*Goal of the exercise*
The whole answer is the data below, retyped exactly.

Extracted entries: Begin

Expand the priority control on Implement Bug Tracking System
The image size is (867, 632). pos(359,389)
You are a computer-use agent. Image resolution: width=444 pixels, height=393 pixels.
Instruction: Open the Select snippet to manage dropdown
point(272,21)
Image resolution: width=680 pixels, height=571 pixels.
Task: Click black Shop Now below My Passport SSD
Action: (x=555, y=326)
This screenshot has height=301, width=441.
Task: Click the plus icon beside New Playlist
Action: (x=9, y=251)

Extracted entries: End

*Task output*
Expand the priority control on Implement Bug Tracking System
The image size is (867, 632). pos(359,389)
You are a computer-use agent. Image resolution: width=444 pixels, height=393 pixels.
Instruction: Open the Select snippet to manage dropdown
point(272,21)
Image resolution: width=680 pixels, height=571 pixels.
Task: Click black Shop Now below My Passport SSD
Action: (x=555, y=326)
This screenshot has height=301, width=441.
Task: Click the plus icon beside New Playlist
Action: (x=9, y=251)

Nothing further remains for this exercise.